Intra-abdominal adhesions
• Common cause of small bowel obstruction: 66-75% cases.
• Exacerbated by intra-abdominal infection, ischaemia, foreign bodies.
• Any abdominal/pelvic surgery.
• 1 year post colectomy risk 11%, 10 years 30%.
• Variable interval between surgery and adhesive obstruction (7 months-65 years, average 6 years).

Hernias
• 2nd most common cause of small bowel obstruction (25%).
• Complete obstruction and strangulation related to rigid fascial defect through which hernia passes.

Neoplasms
• Unusual cause of small bowel obstruction (<10%).
• Usually extrinsic compression on local invasion by advanced GI (pancreatic, colonic, gastric)/gynaecological (ovarian) malignancies.

Pathophysiology
• Outcome depends on duration/degree of obstruction.
• Severity of ischaemia determines local and systemic pathophysiological consequences.
• Profound accumulation of fluid and swallowed air within intestinal lumen proximal to obstruction.
• Impaired water and electrolyte absorption and enhanced secretion → movement of isotonic fluid from intravascular space into intestinal lumen.
• Distension due to swallowed air, gases from bacteria and fluid.
• Failure of normal intestinal motility → bacterial overgrowth → translocation of bacteria to lymph nodes and systemic organs → systemic infection.

Presentation
• Acute onset of cramping mid-abdominal pain, vomiting, constipation, abdominal distension.
• Degree depends on degree of obstruction, site and duration.
• Paroxysms of pain every 4-5 minutes for proximal obstruction.
• Proximal obstruction: profuse vomiting, pain, minor abdominal distension.
• Distal obstruction: less frequent vomiting (but faeculent) and greater abdominal distension.

Examination
• Bowel sounds usually described as high-pitched/musical.

Abdominal x-ray
• If suspect obstruction, need AXR.
• Upright AXR: multiple air-fluid levels with loops of distended bowel resembling "U."

Contrast studies and CT
• Definite diagnosis, no obstruction, high-grade/complete obstruction in 50-80% patients studied.
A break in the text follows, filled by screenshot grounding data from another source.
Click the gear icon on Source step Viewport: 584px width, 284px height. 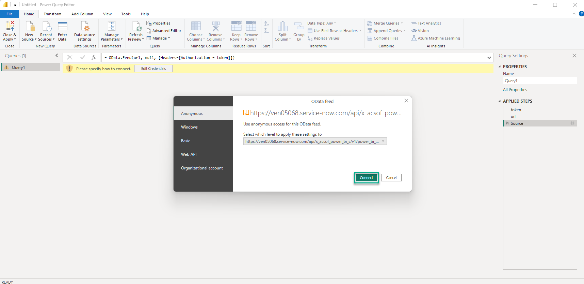pyautogui.click(x=572, y=123)
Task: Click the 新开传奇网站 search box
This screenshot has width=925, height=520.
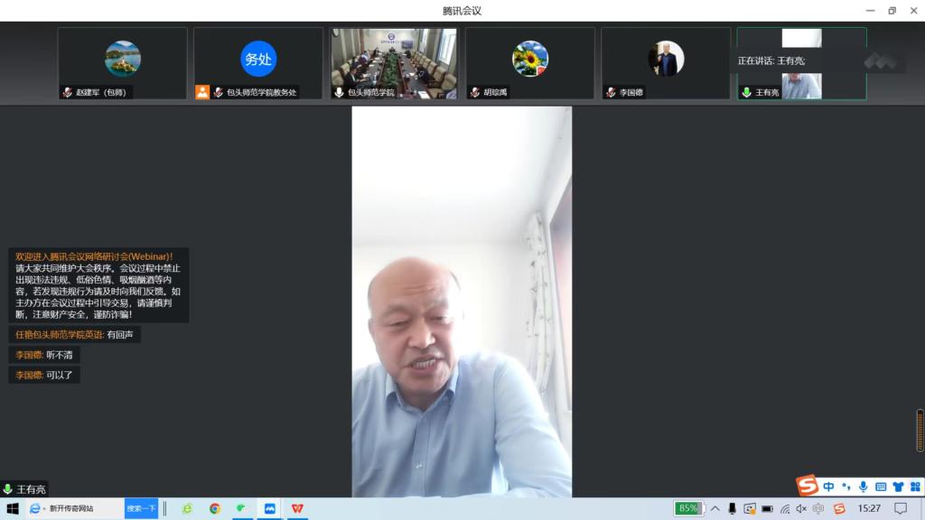Action: (x=81, y=508)
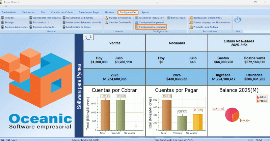Click the dashboard refresh icon
The height and width of the screenshot is (141, 270).
point(88,37)
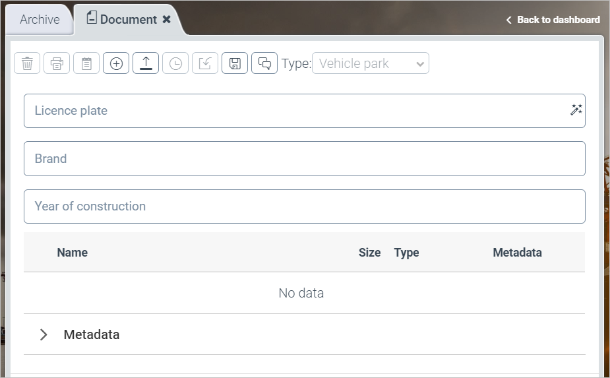This screenshot has width=610, height=378.
Task: Go back to dashboard link
Action: (553, 20)
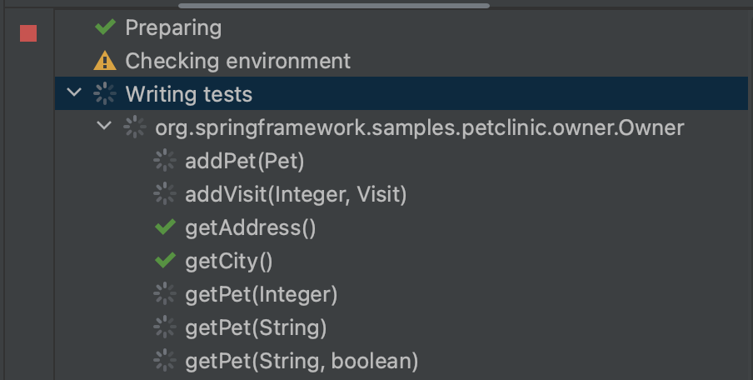Select the getPet(String, boolean) test item
753x380 pixels.
pyautogui.click(x=302, y=361)
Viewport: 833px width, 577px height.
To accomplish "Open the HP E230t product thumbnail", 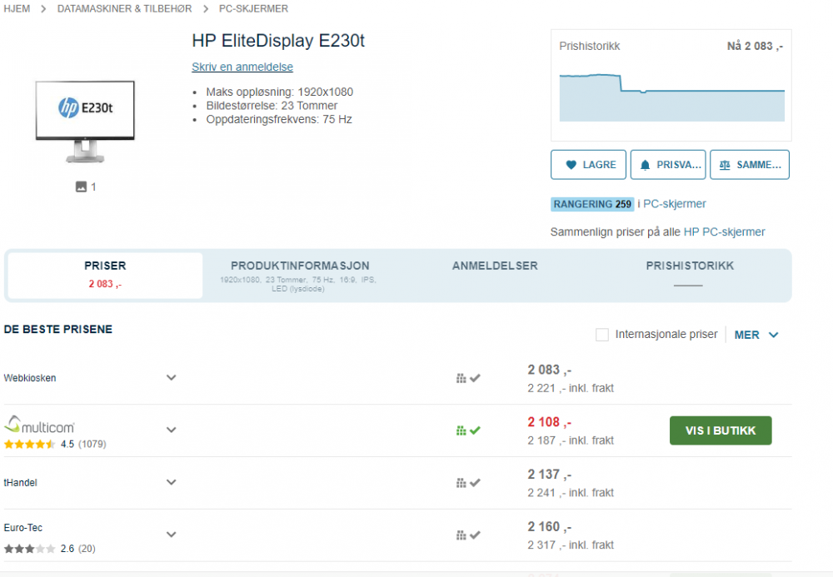I will tap(85, 121).
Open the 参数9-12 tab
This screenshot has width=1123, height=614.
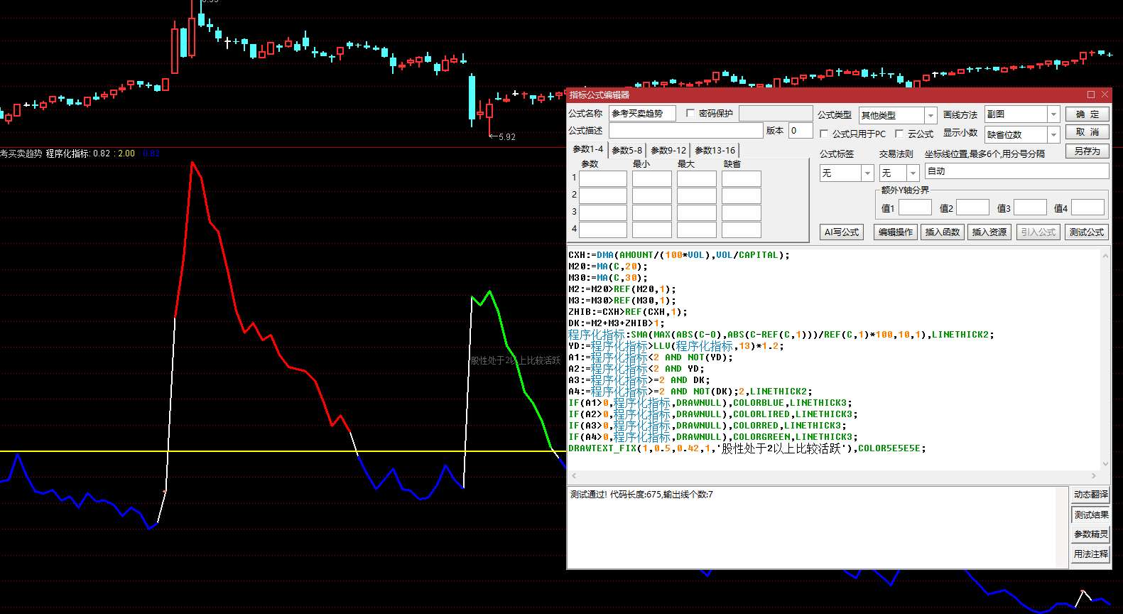(x=668, y=151)
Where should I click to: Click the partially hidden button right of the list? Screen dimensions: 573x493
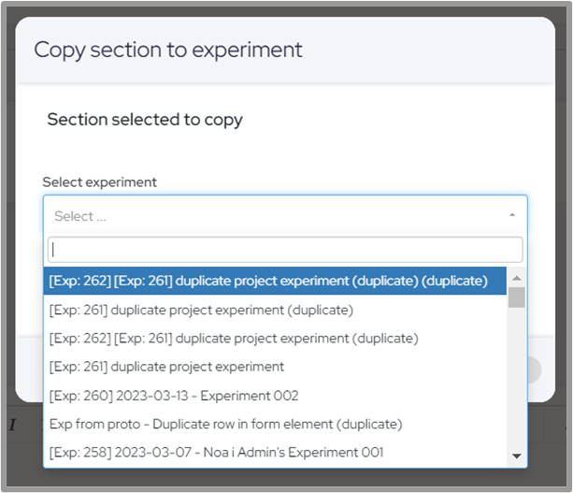coord(533,370)
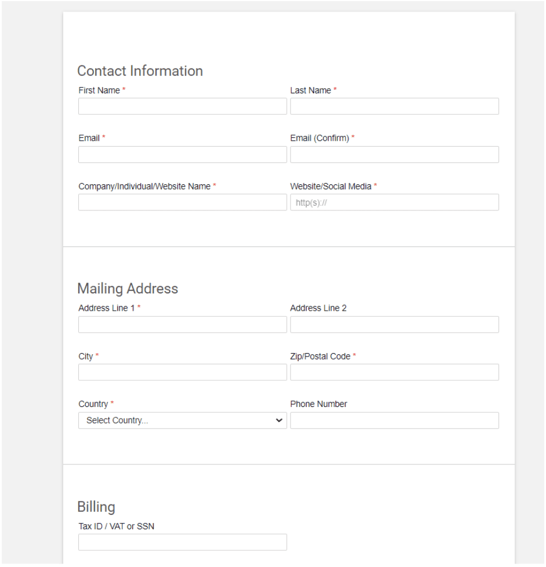Click the First Name input field
The image size is (546, 567).
coord(182,106)
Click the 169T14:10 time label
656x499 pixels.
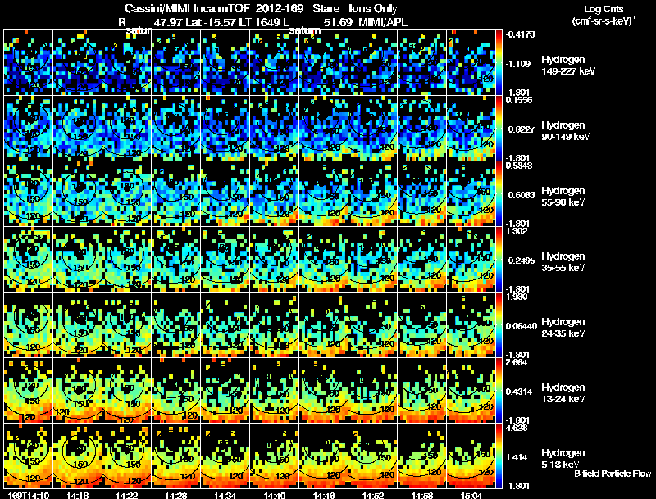[x=29, y=496]
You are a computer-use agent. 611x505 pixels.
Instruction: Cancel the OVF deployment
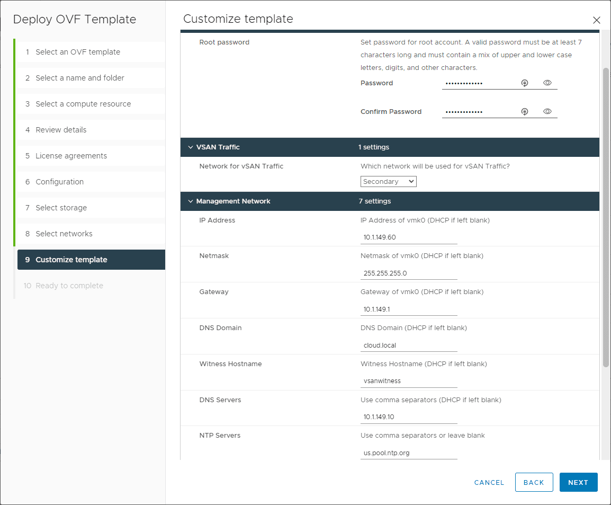(489, 482)
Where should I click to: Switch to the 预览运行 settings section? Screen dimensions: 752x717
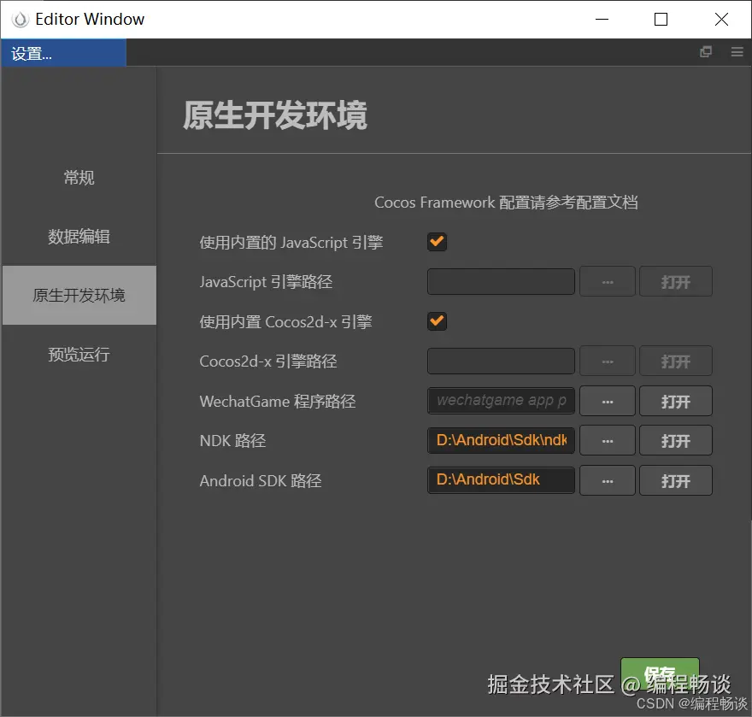click(79, 355)
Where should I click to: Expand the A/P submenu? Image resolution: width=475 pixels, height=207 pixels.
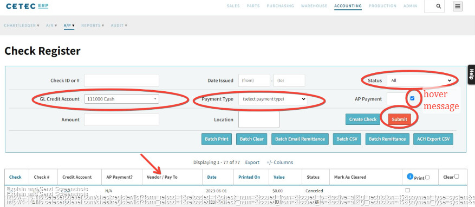click(x=69, y=26)
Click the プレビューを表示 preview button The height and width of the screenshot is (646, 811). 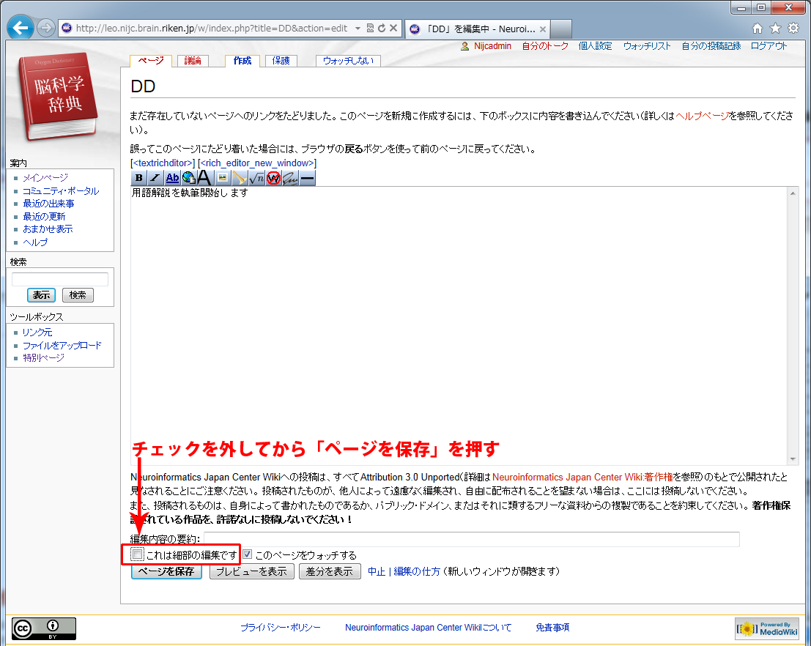251,571
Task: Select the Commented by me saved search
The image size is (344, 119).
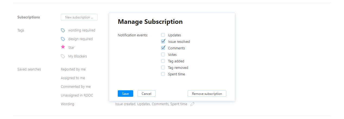Action: point(76,87)
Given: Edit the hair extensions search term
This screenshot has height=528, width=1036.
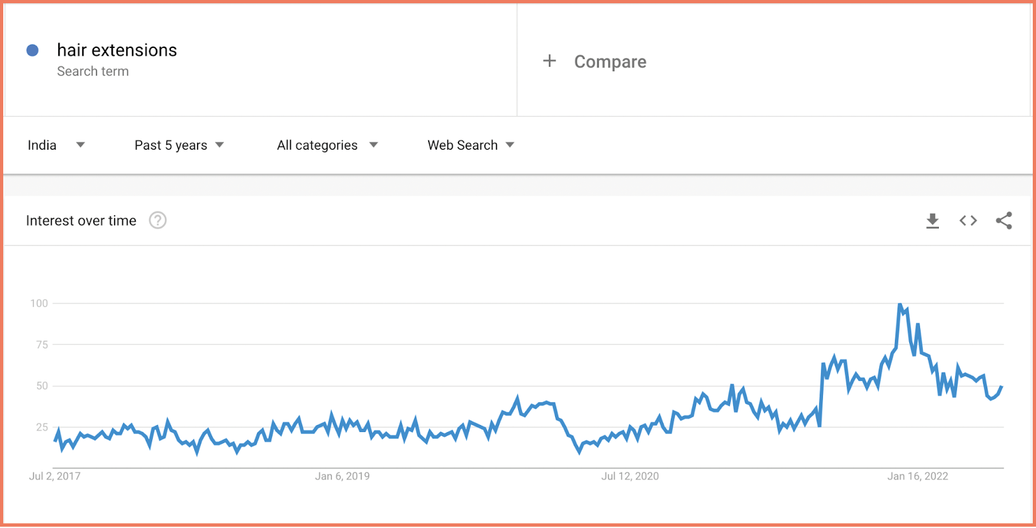Looking at the screenshot, I should click(117, 51).
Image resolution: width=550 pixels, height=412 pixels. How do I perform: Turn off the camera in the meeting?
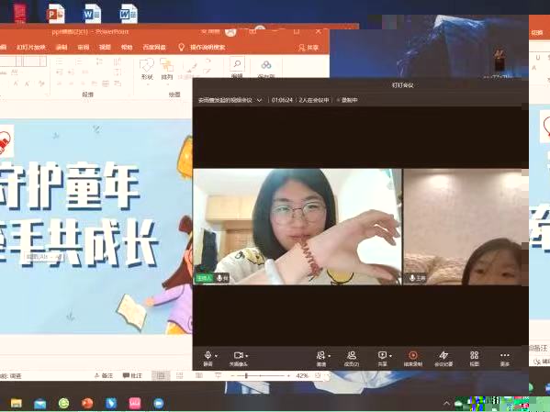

Complete small intestine obstruction
• Complete - urgent laparotomy and broad-spectrum antibiotics.

Adenocarcinoma of colon
• >20% patients with colorectal cancer present with obstructive symptoms.
• Poor prognosis if need emergency surgery.

Volvulus
• Abnormal twisting of segment of bowel on itself along longitudinal axis.
• Results in occlusion of intestinal lumen, often closed loop obstruction → strangulation.

Diverticulitis
• Benign colonic strictures occur as consequence of diverticulitis, ischaemia and post-operative anastomotic strictures.

Pathophysiology
• Competency of ileocaecal valve important in Pathophysiology of colonic obstruction.
• If ileocaecal valve competent → caecum cannot decompress fluid and gas into small bowel → closed loop obstruction, fluid and gas accumulate → intraluminal pressure increased → colonic wall becomes ischaemic.

Presentation
• Periumbilical or hypochondriac pain and abdominal distension.

Benign and malignant colonic strictures
• Change in stool calibre/frequency.
• Malaena (or iron-deficiency anaemia).

Colonic volvulus
• Sigmoid volvulus usually 70-80 years.
• Caecal volvulus - younger sufferers.

Treatment and outcome
• Resuscitate as for small bowel obstruction.
• Obstructions proximal to Splenic flexure usually adenocarcinomas → right hemicolectomy and primary ileocolic anastomosis.
• If unfit → loop ileostomy.
• Obstruction distal to Splenic flexure either adenocarcinomas/Diverticular strictures.

Colonic pseudo obstructions
• Clinical picture suggestive of mechanical obstruction.
• Acute/chronic.
• Acute: symptoms as mechanical.
• Pathophysiology: imbalance in ANS (increased sympathetic and decreased parasympathetic tone).

Treatment
• Treat underlying cause.
• Correct electrolyte abnormalities.
• Drip and suck.
• Neostigmie.

Incidentally, this is the 100th post on this blog. Would you believe it?